The Chief Executive Officer, FEMADEC Energy Limited, Fola Akinola, revealed this at the South-South/South-East Stakeholders Engagement Meeting on Presidential Initiative on CNG held in Port Harcourt, Weekend
Akinola, who stated that modalities have been concluded on the project, stressed the need for investment by stakeholders as a way of driving home the initiative of the Federal Government to ease the gas plight of its citizens.
Akinola said, “CNG is an old technology. We want to tell you that you have the opportunity to convert your vehicle from fuel to CNG. The stations will be launched in Port Harcourt and we are launching a refueling unit alongside. Rivers State is going to have a micro refuelling unit at Stadium Road and in GRA.

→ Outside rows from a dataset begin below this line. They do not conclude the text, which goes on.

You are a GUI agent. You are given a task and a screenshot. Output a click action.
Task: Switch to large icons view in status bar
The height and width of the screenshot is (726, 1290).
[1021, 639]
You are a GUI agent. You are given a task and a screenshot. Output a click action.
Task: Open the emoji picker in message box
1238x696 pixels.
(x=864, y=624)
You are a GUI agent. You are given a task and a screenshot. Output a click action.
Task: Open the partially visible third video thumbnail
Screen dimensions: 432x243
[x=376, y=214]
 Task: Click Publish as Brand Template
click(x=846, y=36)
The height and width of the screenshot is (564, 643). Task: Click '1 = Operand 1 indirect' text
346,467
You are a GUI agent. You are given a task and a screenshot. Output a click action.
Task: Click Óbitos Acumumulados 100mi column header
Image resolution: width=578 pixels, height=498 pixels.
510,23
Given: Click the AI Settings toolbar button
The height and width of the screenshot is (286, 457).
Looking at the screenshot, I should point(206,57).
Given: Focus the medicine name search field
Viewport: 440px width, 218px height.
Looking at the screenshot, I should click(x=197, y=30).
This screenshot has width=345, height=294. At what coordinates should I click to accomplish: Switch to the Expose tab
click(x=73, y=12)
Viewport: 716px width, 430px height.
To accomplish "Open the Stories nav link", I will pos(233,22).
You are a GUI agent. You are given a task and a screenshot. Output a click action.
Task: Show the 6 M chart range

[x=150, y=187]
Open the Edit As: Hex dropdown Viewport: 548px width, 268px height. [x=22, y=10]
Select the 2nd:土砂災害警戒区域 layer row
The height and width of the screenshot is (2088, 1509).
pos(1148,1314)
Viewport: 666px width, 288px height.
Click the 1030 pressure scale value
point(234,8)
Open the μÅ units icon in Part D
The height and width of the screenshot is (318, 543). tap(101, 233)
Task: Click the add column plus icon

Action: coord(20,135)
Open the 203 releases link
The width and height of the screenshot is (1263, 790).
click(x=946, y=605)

“For those that want to invest in CNG refuelling units, it is available. Even those who have fuel station facilities can as well invest in this”.
Earlier, the Programme Director, Presidential Initiative on Compressed Natural Gas, Michael Oluwagbemi, noted that Rivers State was the heart of oil and gas Region, insisting that the initiative was for the good of the nation as a whole.
“The initiative of the government is critical to our national development and to the well-being of the people. Rivers State is the heart of the oil and gas region”, he stated.
Oluwagbemi, however, expressed regret that over the last five to six decades, these resources have continued to waste.
“Nigeria is the second largest waste of oil and gas. We exploit it and waste it, then continue to suffer poverty. The President has set us on natural gas features and set up the nation on the path of growth. The use of gas ensures we have energy savings. Mind you, the price of Natural gas is controlled by the government.
“What the President is asking is to do more with the blessings God has given us. If we are able to move three million vehicles in the next three years, we are going to end the era of environmental degradation”, he said.
The Programme Director further said, “We will stop subsidising poverty, importing unemployment and exporting jobs.